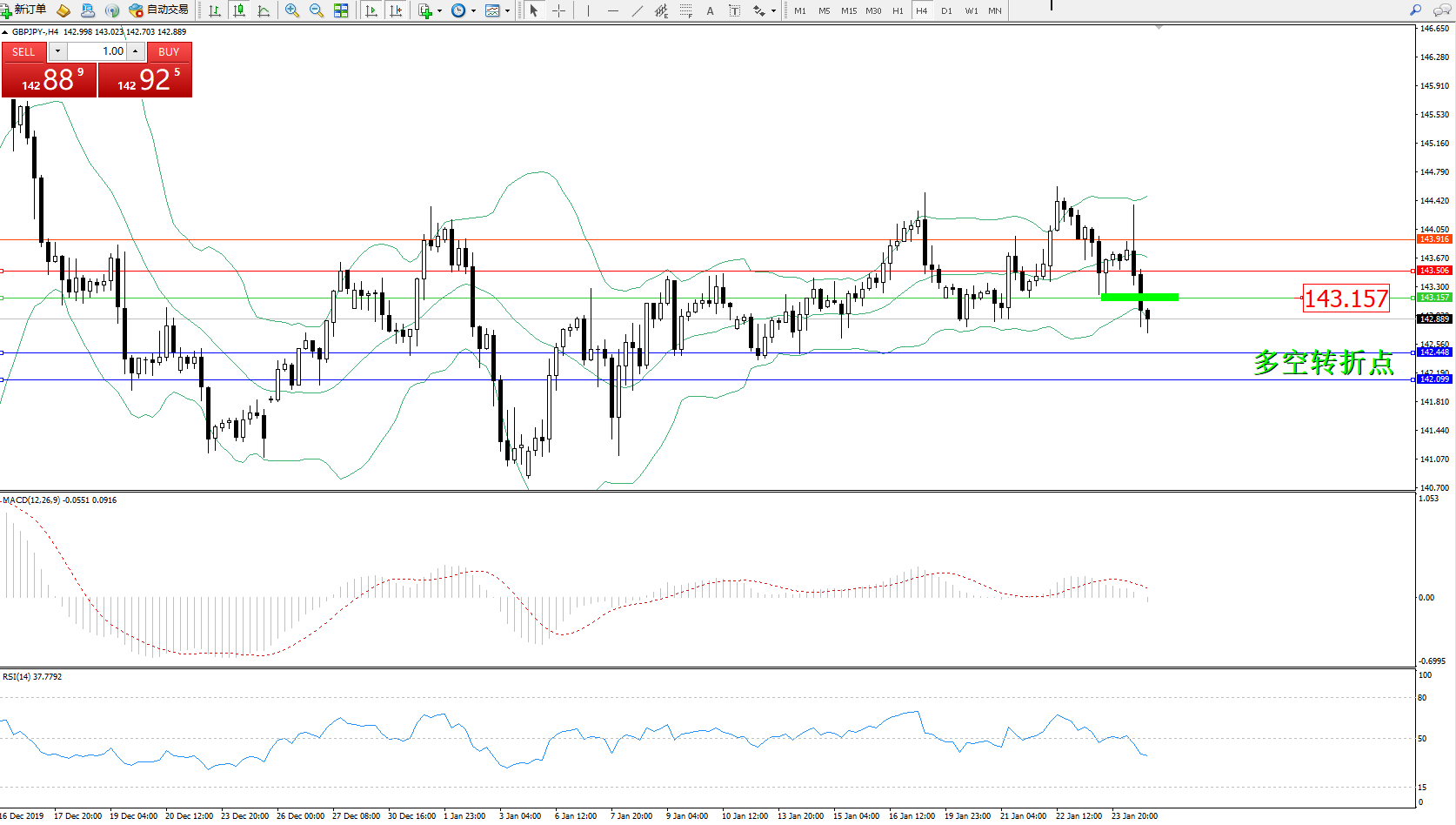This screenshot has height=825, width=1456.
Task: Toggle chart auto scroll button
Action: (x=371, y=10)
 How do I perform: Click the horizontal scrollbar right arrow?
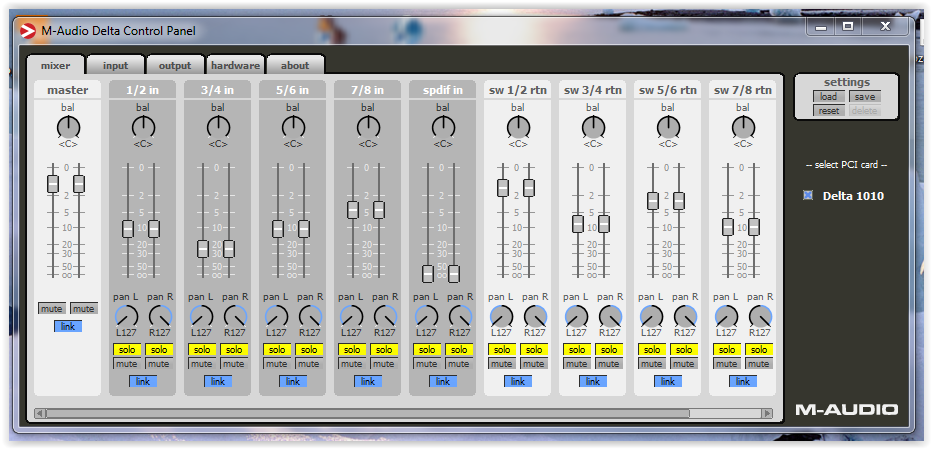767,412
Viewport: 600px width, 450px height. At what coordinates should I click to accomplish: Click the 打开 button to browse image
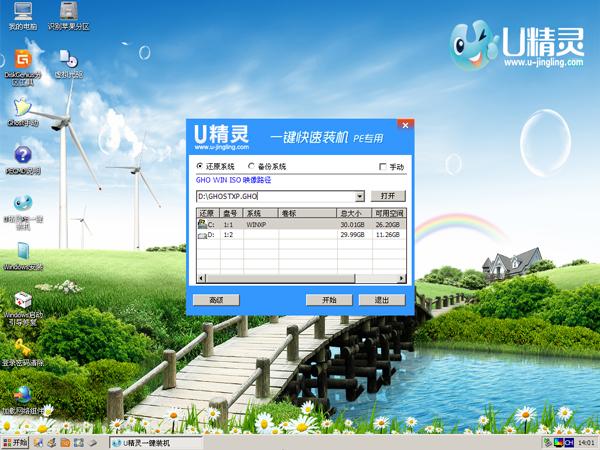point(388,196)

──────────

● WHAT TO WORK ON: Write out the lines of the material from the one containing "Viewport: 600px width, 450px" through the last, exactly and only those. Leave every picture out.

● RESPONSE BOX:
Viewport: 600px width, 450px height. At what coordinates should I click to accomplish: Click the 打开 button to browse image
point(388,196)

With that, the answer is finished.